[MATERIAL SUPPLIED start]

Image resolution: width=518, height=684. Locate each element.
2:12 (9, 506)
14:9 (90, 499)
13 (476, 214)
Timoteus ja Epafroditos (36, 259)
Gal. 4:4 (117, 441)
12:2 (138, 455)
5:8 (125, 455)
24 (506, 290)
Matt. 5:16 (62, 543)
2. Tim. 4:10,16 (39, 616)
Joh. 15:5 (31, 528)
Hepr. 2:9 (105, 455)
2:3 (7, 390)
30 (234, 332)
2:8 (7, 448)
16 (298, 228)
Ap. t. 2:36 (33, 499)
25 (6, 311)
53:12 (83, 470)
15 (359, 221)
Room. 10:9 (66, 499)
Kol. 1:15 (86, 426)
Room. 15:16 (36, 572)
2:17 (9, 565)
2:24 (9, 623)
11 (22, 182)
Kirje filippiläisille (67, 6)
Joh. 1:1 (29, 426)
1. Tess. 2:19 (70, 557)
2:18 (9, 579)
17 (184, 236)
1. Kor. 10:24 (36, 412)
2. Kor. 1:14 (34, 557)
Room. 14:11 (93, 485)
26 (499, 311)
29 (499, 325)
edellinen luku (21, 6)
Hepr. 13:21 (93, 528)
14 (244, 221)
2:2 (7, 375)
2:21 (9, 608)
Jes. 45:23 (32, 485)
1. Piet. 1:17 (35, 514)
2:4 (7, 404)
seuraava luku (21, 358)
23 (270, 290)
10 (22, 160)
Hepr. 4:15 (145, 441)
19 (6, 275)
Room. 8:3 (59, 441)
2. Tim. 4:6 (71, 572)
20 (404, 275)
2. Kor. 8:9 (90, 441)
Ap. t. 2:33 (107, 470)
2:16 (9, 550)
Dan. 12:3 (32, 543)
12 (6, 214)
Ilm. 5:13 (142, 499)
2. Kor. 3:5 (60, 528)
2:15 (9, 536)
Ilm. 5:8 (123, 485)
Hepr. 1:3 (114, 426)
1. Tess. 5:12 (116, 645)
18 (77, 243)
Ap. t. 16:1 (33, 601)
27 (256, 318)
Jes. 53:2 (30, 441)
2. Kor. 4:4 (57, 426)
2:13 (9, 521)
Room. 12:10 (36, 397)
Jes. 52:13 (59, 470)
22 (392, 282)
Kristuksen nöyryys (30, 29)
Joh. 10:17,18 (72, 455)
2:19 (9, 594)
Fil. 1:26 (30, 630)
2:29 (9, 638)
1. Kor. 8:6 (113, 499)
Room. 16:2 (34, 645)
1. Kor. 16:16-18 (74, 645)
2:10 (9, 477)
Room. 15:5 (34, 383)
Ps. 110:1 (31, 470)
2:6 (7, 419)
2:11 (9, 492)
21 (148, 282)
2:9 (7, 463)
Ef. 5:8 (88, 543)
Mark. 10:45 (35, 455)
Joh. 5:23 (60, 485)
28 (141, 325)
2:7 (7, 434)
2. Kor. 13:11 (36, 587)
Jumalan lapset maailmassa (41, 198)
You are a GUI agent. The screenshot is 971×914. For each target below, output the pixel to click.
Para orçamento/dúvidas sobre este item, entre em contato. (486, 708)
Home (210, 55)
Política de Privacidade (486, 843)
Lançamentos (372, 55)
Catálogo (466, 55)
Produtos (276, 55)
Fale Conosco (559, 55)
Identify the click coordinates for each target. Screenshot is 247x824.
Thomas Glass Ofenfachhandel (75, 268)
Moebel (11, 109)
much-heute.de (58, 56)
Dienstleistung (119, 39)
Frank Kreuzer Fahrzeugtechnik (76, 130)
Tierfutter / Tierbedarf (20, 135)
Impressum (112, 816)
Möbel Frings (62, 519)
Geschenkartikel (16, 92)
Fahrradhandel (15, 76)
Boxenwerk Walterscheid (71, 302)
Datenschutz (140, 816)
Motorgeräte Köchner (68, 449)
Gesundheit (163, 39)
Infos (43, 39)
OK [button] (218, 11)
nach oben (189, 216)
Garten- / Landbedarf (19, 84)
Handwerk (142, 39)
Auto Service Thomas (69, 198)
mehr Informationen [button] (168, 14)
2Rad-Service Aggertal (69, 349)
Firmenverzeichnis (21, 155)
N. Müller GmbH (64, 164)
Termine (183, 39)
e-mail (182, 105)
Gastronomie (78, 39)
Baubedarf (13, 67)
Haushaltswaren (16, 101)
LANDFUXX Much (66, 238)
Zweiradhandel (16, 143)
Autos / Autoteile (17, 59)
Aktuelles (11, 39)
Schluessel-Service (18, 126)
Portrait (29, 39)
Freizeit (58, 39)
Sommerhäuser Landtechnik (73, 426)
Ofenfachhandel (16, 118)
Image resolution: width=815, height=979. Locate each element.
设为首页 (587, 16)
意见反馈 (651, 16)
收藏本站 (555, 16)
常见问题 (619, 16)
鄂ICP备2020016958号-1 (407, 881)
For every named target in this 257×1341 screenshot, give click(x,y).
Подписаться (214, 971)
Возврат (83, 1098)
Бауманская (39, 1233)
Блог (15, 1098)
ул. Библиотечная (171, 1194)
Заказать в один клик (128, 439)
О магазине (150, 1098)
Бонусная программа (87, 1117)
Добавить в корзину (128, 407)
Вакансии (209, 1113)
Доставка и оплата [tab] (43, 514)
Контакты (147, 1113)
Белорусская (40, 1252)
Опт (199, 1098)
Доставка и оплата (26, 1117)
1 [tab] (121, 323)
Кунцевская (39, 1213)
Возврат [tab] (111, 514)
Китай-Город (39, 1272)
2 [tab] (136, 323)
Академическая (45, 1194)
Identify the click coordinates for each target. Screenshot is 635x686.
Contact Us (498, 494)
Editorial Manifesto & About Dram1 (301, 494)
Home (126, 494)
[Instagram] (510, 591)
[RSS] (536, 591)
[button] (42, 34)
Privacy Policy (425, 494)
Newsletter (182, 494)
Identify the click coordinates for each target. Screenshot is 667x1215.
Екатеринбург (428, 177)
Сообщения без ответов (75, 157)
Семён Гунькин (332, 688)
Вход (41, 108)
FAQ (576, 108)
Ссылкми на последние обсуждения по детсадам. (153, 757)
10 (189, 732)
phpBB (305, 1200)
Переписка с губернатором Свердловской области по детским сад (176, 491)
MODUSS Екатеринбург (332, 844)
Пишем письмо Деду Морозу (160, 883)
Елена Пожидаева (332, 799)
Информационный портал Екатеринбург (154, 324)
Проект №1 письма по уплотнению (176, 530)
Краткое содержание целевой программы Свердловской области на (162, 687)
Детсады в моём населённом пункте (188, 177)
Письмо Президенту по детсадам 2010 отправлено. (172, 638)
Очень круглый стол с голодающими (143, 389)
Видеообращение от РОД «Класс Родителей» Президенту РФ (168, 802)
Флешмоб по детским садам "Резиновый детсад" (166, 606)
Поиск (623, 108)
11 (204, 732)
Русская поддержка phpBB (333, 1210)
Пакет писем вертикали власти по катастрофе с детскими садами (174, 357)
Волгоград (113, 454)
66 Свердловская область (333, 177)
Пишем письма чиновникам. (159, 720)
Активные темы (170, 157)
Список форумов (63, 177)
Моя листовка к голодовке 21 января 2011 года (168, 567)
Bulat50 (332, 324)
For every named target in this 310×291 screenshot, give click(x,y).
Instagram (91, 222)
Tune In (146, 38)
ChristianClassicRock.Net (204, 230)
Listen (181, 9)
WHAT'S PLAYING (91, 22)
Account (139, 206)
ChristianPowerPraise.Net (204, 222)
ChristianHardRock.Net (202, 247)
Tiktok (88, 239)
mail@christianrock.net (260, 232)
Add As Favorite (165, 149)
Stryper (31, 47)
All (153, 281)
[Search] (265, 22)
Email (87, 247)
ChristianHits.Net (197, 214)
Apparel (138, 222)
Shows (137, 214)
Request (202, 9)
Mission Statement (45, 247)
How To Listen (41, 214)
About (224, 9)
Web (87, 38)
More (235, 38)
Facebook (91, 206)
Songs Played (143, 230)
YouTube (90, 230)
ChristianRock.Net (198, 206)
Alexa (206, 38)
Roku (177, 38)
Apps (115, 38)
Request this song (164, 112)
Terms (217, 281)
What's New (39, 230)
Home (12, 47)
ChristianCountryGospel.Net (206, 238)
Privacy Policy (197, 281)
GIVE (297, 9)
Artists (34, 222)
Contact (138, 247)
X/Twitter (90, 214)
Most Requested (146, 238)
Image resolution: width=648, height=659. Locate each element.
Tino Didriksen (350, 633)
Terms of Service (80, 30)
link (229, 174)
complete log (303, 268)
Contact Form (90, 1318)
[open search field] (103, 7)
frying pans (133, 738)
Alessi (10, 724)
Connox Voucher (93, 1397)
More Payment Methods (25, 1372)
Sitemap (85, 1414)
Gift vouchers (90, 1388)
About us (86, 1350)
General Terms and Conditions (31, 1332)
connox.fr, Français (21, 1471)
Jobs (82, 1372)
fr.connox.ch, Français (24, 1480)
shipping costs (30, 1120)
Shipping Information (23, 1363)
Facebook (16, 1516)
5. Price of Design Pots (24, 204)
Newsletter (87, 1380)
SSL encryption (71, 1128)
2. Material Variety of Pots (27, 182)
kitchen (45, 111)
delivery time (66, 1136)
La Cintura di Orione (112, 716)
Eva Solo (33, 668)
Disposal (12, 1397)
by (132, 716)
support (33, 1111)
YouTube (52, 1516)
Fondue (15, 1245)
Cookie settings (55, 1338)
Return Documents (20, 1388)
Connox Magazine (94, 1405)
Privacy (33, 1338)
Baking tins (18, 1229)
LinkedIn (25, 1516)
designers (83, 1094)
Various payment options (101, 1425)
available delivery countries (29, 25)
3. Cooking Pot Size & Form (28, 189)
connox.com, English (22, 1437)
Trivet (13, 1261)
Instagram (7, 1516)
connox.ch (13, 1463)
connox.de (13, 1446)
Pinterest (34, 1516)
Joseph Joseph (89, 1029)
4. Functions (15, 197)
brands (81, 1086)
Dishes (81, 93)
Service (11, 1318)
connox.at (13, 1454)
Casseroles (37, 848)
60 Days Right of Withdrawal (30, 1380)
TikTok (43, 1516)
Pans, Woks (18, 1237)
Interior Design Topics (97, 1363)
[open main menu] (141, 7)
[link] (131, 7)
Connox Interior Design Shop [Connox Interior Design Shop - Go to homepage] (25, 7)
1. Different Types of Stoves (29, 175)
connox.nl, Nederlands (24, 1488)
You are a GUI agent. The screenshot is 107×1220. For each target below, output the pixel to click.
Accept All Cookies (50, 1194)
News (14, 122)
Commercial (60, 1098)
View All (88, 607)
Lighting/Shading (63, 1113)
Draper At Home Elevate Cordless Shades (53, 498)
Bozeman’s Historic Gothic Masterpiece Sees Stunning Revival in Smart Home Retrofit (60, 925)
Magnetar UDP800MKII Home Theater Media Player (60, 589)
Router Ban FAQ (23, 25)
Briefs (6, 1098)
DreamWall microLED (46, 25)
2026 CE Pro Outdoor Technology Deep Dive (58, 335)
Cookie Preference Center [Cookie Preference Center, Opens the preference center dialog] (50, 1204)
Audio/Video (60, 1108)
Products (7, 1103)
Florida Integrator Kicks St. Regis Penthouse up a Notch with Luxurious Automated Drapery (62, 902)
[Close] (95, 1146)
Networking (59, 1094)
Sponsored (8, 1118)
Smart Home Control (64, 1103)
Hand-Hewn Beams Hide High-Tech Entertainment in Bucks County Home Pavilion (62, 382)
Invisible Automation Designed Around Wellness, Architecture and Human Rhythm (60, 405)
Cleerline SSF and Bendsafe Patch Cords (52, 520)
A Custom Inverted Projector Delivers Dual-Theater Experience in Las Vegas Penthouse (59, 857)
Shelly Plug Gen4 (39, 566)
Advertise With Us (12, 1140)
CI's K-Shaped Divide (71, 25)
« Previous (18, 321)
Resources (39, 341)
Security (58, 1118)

[MATERIAL SUPPLIED end]

Lay out the listing lines as a numbered list, starting at the line containing "connox.com, English (22, 1437)" and ending at the line containing "Draper At Home", both included. Leave out blank lines and any lines outside that range.

1. connox.com, English (22, 1437)
2. Trivet (13, 1261)
3. Instagram (7, 1516)
4. connox.ch (13, 1463)
5. connox.de (13, 1446)
6. Pinterest (34, 1516)
7. Joseph Joseph (89, 1029)
8. 4. Functions (15, 197)
9. brands (81, 1086)
10. Dishes (81, 93)
11. Service (11, 1318)
12. connox.at (13, 1454)
13. Casseroles (37, 848)
14. 60 Days Right of Withdrawal (30, 1380)
15. TikTok (43, 1516)
16. Pans, Woks (18, 1237)
17. Interior Design Topics (97, 1363)
18. [open main menu] (141, 7)
19. [link] (131, 7)
20. Connox Interior Design Shop [Connox Interior Design Shop - Go to homepage] (25, 7)
21. 1. Different Types of Stoves (29, 175)
22. connox.nl, Nederlands (24, 1488)
23. You are a GUI agent. The screenshot is 107×1220. For each target below, output the pixel to click.
24. Accept All Cookies (50, 1194)
25. News (14, 122)
26. Commercial (60, 1098)
27. View All (88, 607)
28. Lighting/Shading (63, 1113)
29. Draper At Home Elevate Cordless Shades (53, 498)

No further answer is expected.